I passed on, noting to myself that this baby growing up, a smartphone would be a perfectly normal object, nothing unusual. What was really interesting, though, was the realisation that this baby will actually grow up with artificial intelligence (AI) as a normal part of his world – after all, it’s already in the phone.
Already, relationships between machines and children are being studied in robotics.
At the Massachusetts Institute of Technology, a robot called Tega can tell stories to children of kindergarten age, ask questions about what happened in the story, and use the child's responses to help it to modify how it interacts with the child. Imagine being able to outsource the reading of bedtime stories to a robot that is itself all the time learning from your child's responses.
How would that affect your relationship with your child?
Would it mean you are not really “there” for your child in the same way any more?
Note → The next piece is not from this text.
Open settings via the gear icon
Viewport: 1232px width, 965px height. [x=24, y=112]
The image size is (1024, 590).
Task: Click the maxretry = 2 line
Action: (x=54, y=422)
Meanwhile, Dr Angelica Lim of Kyoto University in Japan has built robots that can read the emotional states displayed by humans and later reproduce these states themselves. This means that when our baby is interacting with emotional robots, whether as a child or an adult, the robots might very well be better than some human beings at mirroring his emotions. Where will that leave his sense of relationship with humans?
And, of course, artificial intelligence will help him in the dating game later on. An AI programme called Bernie made it easier for people to find possible matches on Tinder. It saved people time by trawling through Tinder for them. It was taken out of operation eventually at the request of Tinder. You can bet the house that dating apps powered by AI will be a feature of our child’s life when he grows up. “I know you better than anyone else,” the app will be able to say. “See her? She’s just made for you.”
If our child has a developmental disability he might very well find himself interacting with one of these robots as a normal part of his life
Developmental disability
Healthcare is also at the forefront of AI research. A laboratory in Vancouver is advertising for staff to help robots to work with people with developmental disabilities. The robot will learn to recognise “various movements and activities, such as sitting, standing, laying on the floor, exercising, eating, etc, to better track the progress of residents in a group home.”
If our child has a developmental disability he might very well find himself interacting with one of these robots as a normal part of his life.
There is, of course, a dark side. Will this child, when he grows up, have a job to go to? There seems little doubt at this stage that huge swathes of jobs are going to be taken over by AI. Will he be dependent on some sort of basic income provided by the state? Without the possibility of work, where will he find meaning in his life?
I sometimes wonder if these questions are so big that we are afraid to think about them.
That strategy may not work for very much longer.
The phone that baby was holding in his hands isn’t just already using artificial intelligence – with every upgrade, it will be using more and more.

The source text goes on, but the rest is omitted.